▸ **Passage for review**:
WOLCOTT — It’s been one year since a motorcyclist was killed in Wolcott because of a driver who was texting and driving.
On Saturday, friends and loved ones of Terry Doyle gathered to remember his life as they look for justice for what happened on June 25, 2013, when Doyle was struck and killed by a distracted driver.
A balloon release and memorial barbecue was held in his honor Saturday at Johnny B’s in Wolcott.
“I still can’t believe it’s been a year. It will always be fresh in my mind,” said Brenda Doyle, Terry Doyle’s widow.
Terry Doyle was driving his motorcycle on Meriden Road when police said a distracted driver, Stephanie Clavell, 25, of Waterbury slammed into the back of his bike while he was stopped in traffic.
Police say Clavell was using her cellphone instead of watching the road, and she was later charged with second degree manslaughter.
Doyle died in the hospital three days later.
“People still do it every day. I see it every day. My husband hated texting and driving. He didn’t know how to it. He didn’t like to do it. He hated people who did it,” said Brenda Doyle.
Clavell is free while she awaits a trial date that has not been set.
Brenda Doyle says the legal process is taking longer than she expected and wants Clavell to spend time behind bars.
“I don’t ask for a lot, just so people realize this is a serious situation and you have to pay for her consequences,” Doyle said.

▸ **Entries supplied**:
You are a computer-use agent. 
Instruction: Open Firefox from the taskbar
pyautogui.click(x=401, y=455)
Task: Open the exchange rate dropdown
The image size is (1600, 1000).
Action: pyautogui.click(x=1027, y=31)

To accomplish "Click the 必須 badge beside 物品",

---

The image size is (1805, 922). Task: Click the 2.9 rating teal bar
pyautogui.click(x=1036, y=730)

* * *

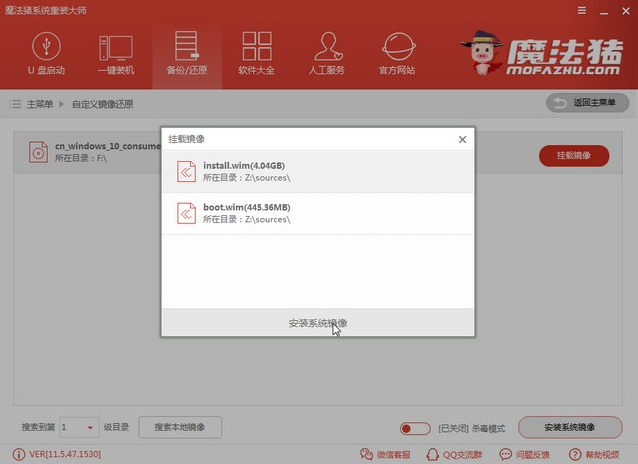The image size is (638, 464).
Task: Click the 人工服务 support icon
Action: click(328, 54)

▸ **Problem 1**:
List every place name that appears in the news story about Terry Doyle's death, not the data.
▸ **Problem 2**:
Continue the news story about Terry Doyle's death from its last sentence.

▸ **Result 1**:
Wolcott
Johnny B's
Meriden Road
Waterbury

▸ **Result 2**:
Those who knew Terry Doyle say that his death has made them more aware of the dangers of texting and driving.
“Prior to the accident a lot of us did it, thought about doing it, and afterwards it really hit home and how many times this could have happened,” said Jennifer Grey, a close friend of the Doyles.
Violating Connecticut’s distracted driving law, which underwent changes last year, can be costly. Drivers can expect a $150 fine for their first offense, $300 for a second, and $500 for a third or any subsequent offenses.
In July, the state will embark on a week-long enforcement campaign to crack down on distracted drivers.
Brenda Doyle hopes even more can be done.
“I think there should be stiffer penalties. There’s no jail time. It’s almost like a slap on the hand,” she said.
In 2012, there were 3,328 people killed and 421,000 injured nationwide in distraction-affected crashes.